(Material provided Opens)

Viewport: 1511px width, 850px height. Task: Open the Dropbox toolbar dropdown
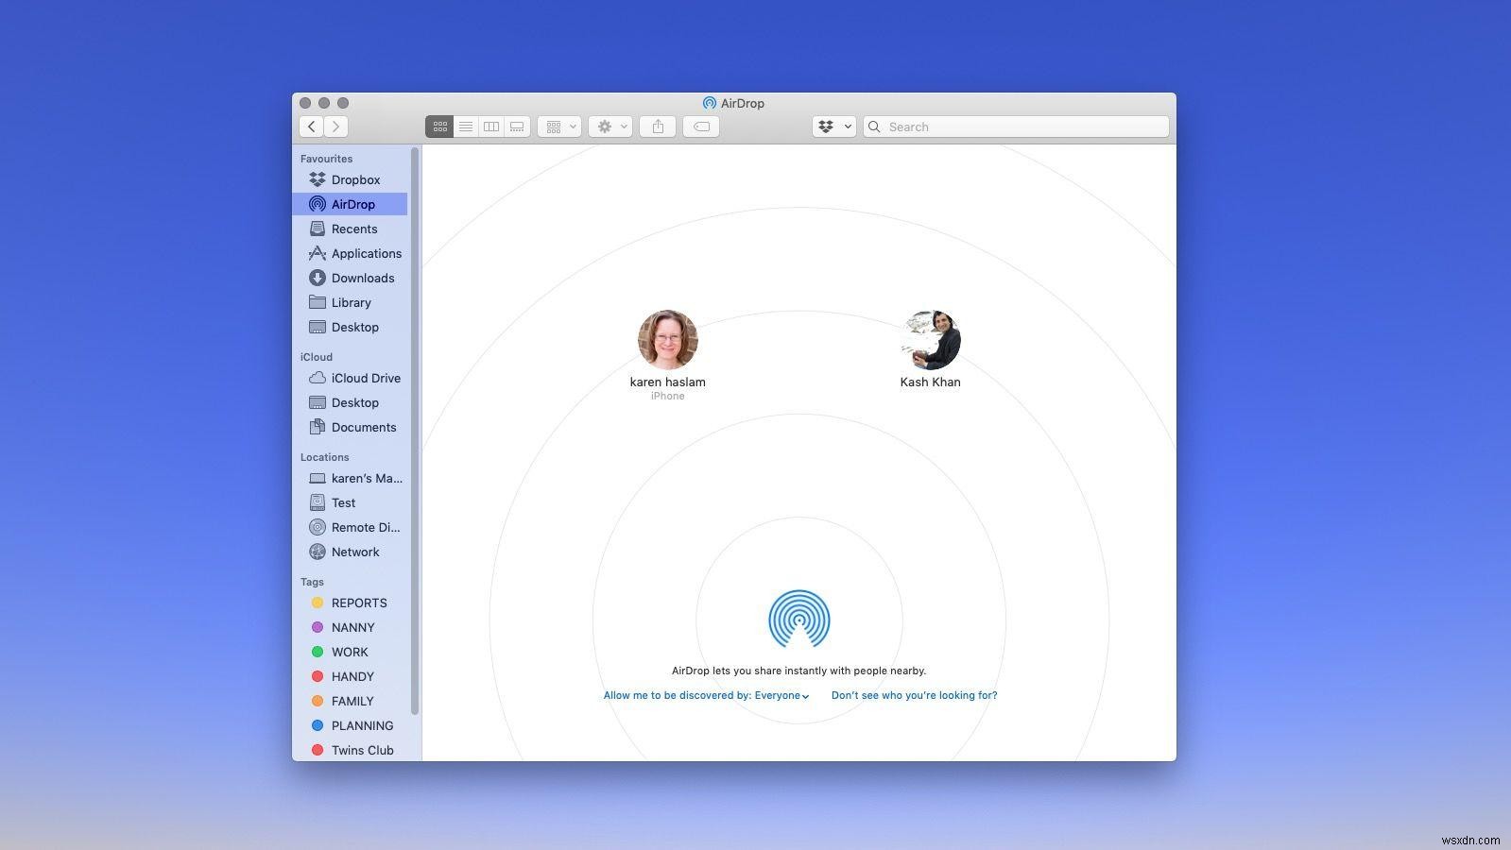[833, 127]
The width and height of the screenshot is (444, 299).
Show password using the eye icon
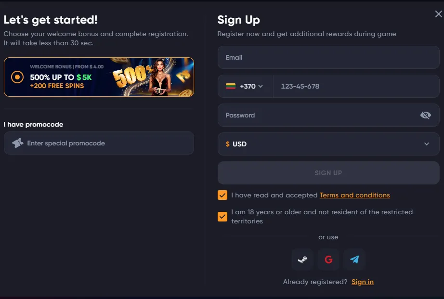point(425,115)
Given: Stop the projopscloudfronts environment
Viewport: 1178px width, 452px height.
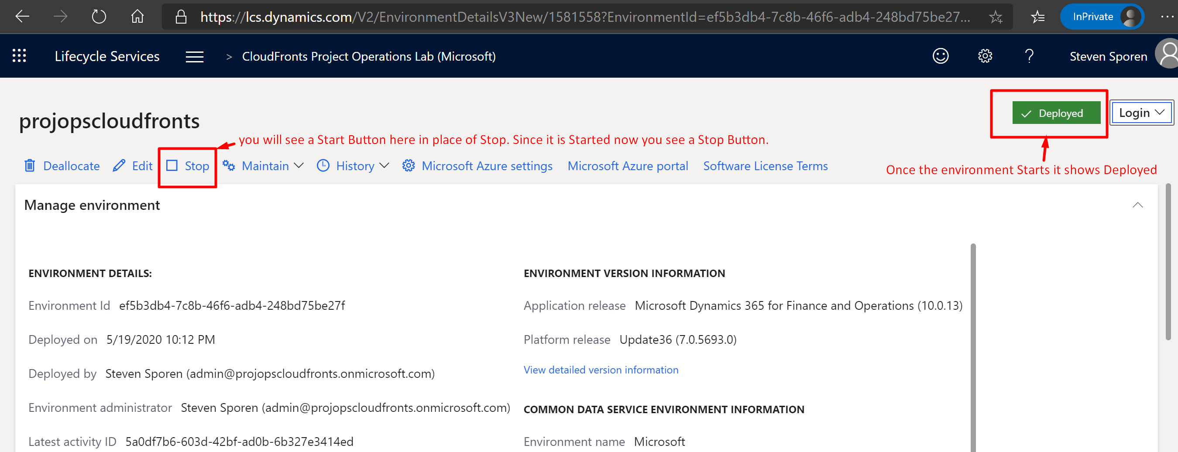Looking at the screenshot, I should pyautogui.click(x=188, y=166).
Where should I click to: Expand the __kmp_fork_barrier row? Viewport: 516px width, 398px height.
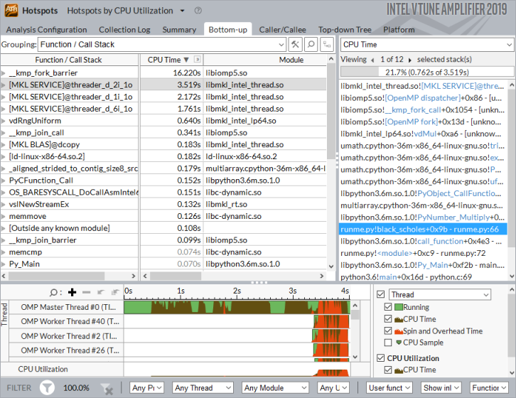coord(4,72)
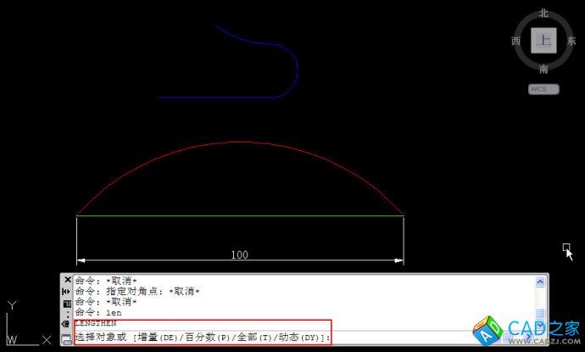This screenshot has height=352, width=585.
Task: Click the command line icon at bottom-left
Action: (67, 338)
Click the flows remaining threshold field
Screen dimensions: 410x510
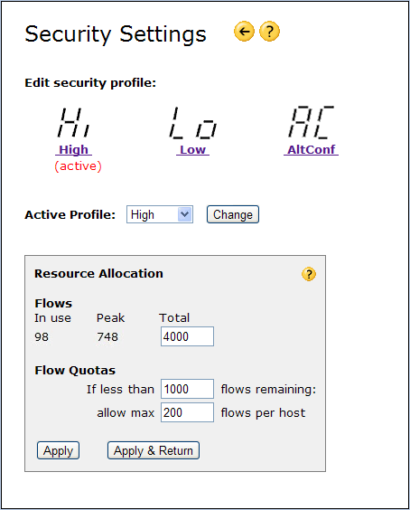pyautogui.click(x=188, y=389)
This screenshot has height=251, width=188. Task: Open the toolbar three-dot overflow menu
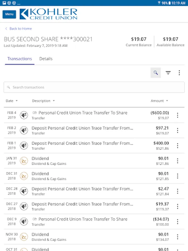click(179, 73)
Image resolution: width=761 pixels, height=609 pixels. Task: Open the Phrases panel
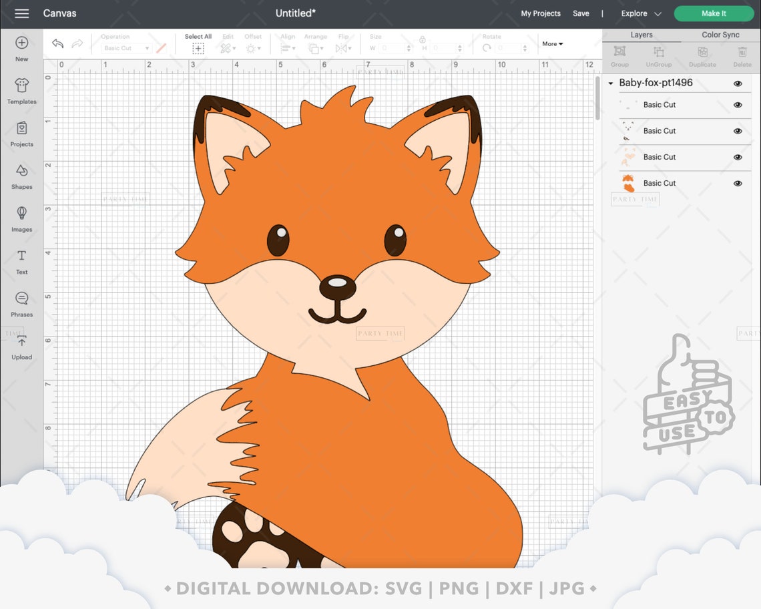pyautogui.click(x=21, y=304)
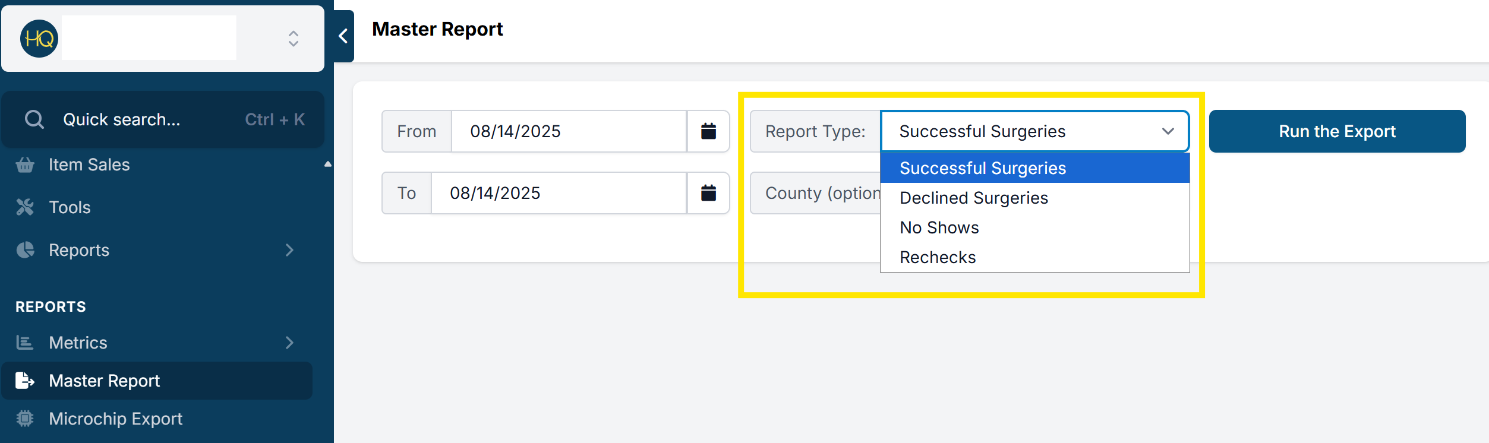Expand the Reports submenu chevron
The width and height of the screenshot is (1489, 443).
(x=289, y=250)
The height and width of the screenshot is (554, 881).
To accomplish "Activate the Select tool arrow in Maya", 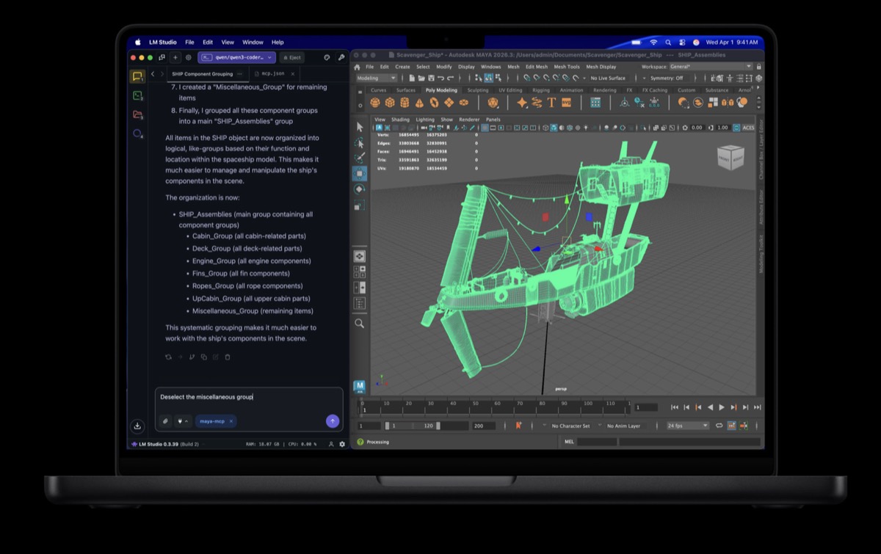I will (360, 127).
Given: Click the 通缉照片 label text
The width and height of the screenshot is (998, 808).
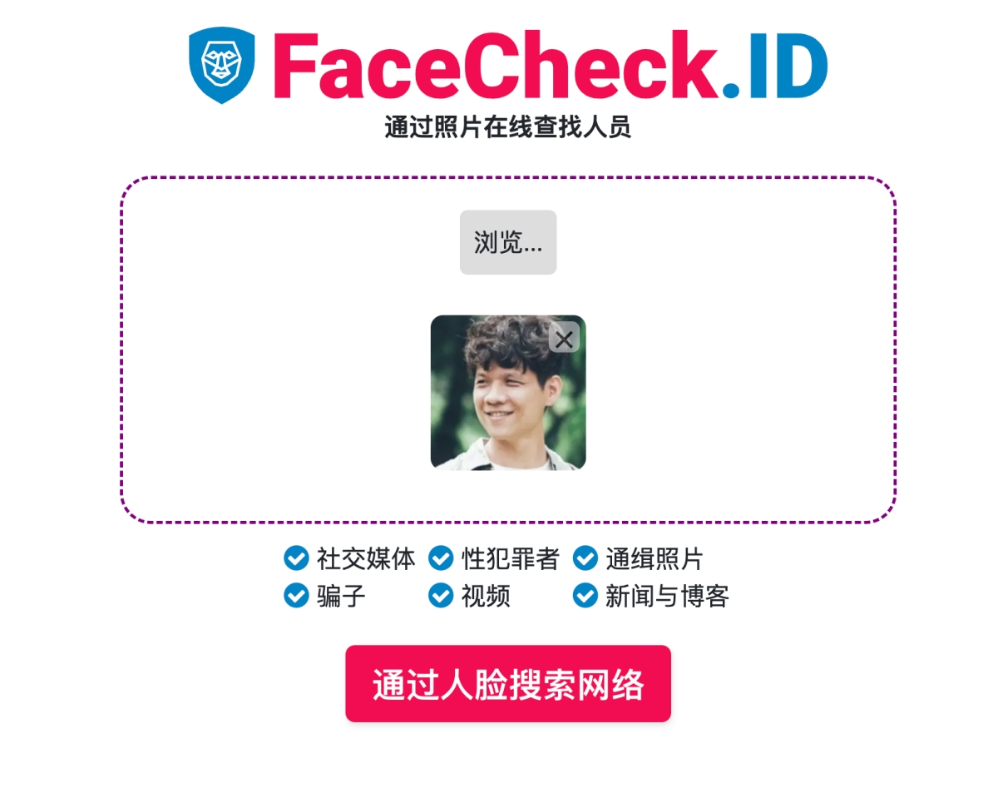Looking at the screenshot, I should (655, 558).
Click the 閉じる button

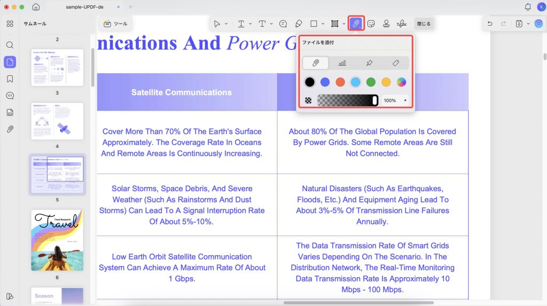pos(424,23)
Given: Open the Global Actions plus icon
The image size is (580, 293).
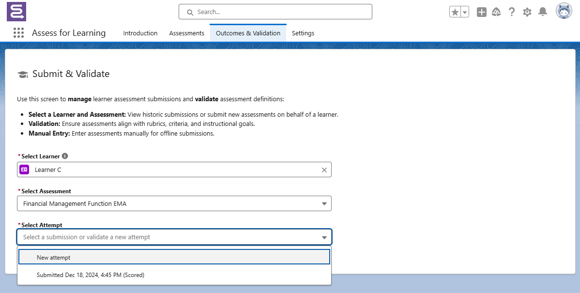Looking at the screenshot, I should pos(481,12).
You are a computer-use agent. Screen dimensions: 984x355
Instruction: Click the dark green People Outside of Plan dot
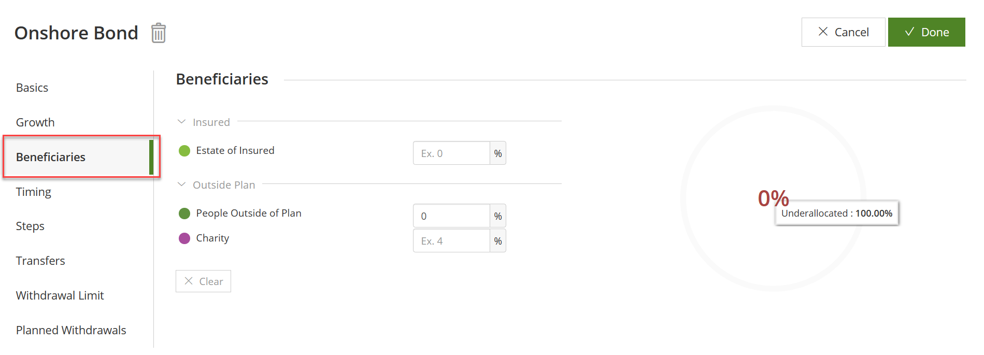tap(184, 214)
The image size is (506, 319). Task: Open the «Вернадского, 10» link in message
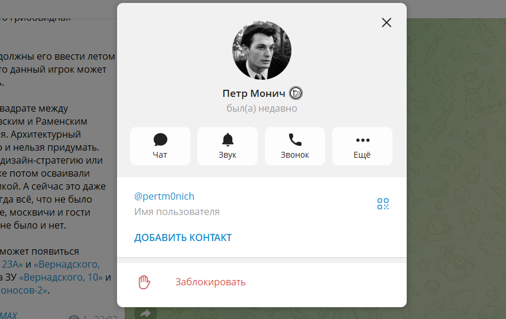point(61,277)
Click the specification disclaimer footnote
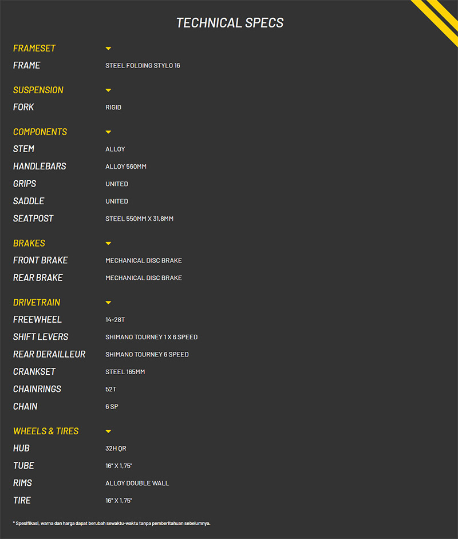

(Material provided Closes)

## Work order:
Exactly the lines from the one that contains "Given: Open the Global Actions plus icon" to the last line of the data, both included, should be set down, and no pictures should appear among them.

## Exercise response:
Given: Open the Global Actions plus icon
The image size is (580, 293).
Looking at the screenshot, I should pos(481,12).
You are a computer-use agent. Screen dimensions: 984x355
Instruction: Click the dark green People Outside of Plan dot
tap(184, 214)
The image size is (506, 319). Task: Open the «Вернадского, 10» link in message
point(61,277)
Click the specification disclaimer footnote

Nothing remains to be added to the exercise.